(Task list):
1 - In the forum thread on trigger functionality in DataStage, why does kcbland advise against putting triggers into the database? Answer in one to three sentences.
2 - In the forum thread on trigger functionality in DataStage, what update action does ketfos assign to Link B, the link for the history table?

(Selected passage):
┌────────
Page 1 of 1

Trigger type functionality in DATASTAGE

Posted: Thu May 20, 2004 8:13 am
by ririr
I have a situation where I am loading data to TABLE A (Parent table). The Job has the UPDATE ACTION AS 'UPDATE EXISTING ROWS AND INSERT NEW ROWS'. If the record is being updated I need to load the MATCHING ROW (KEY=KEY) before UPDATE into a HISTORY TABLE (TABLE B) and then UPDATE THE DATA IN TABLE A.

Is this BEFORE UPDATE TRIGGER TYPE FUNTIONALITY IS POSSIBLE IN DATASTAGE?

Any Help is apprecited

Posted: Thu May 20, 2004 8:46 am
by kcbland
NO. You have an ETL tool, not a database. It's up to you to figure out how a row of source data needs to affect the target. If you put triggers into a database, you're removing T logic from your ETL tool and putting it into the database, where you cannot control performance, processing, or keep track of what is going on.

You should consider preparing all rows for insert/update into all target tables and then simply loading the final results into all tables, rather than propagate and stretch transformation logic all over the place.

Posted: Thu May 20, 2004 11:55 am
by ketfos
Hi,
You are having one source table(TBL A).
Your job will have two outputs from a transformer.
LinK A will have table with output UPDATE ACTION AS 'UPDATE EXISTING ROWS AND INSERT NEW ROWS'
Link B will have INSERT ROWS WITHOUT CLEARING. (History Table)

So Link A will have updated record.
Link B will have all history record.
The table structure for link A and B will be same. You can add a timestamp column to it for audit purpose.

Posted: Thu May 20, 2004 1:24 pm
by ogmios
Just use real database triggers for what you're trying to do... a little bit less nice but much faster.

Ogmios

no

Posted: Thu May 20, 2004 1:43 pm
by 1stpoint
Just use real database triggers for what you're trying to do... a little bit less nice but much faster.
I would not recommend this approach. The DataStage engine is designed to be truly multi-threaded and having 2 outputs from the transformer are much easier to control than an INSERT/UPDATE trigger.

Plus you can set the commit/transaction size to 20,000 rows per thread this way.

Re: no

Posted: Thu May 20, 2004 2:17 pm
by ogmios
LOL :D

How do you get 20.000 as commit size, I can only go to 9999.
└────────
(Record set):
┌────────
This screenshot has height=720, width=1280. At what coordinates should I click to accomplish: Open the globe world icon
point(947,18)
└────────
┌────────
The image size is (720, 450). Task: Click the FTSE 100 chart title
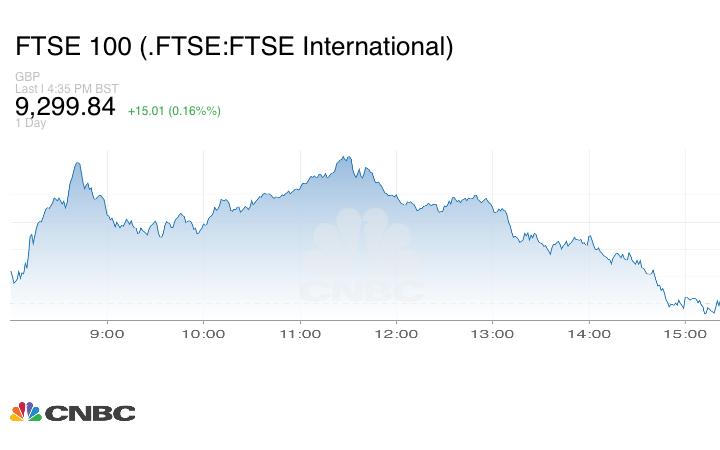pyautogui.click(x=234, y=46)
└────────
(Solutions for each task):
1 - Triggers would move transformation logic out of the ETL tool and into the database. There, you cannot control performance or processing, or keep track of what is going on.

2 - Link B uses "INSERT ROWS WITHOUT CLEARING."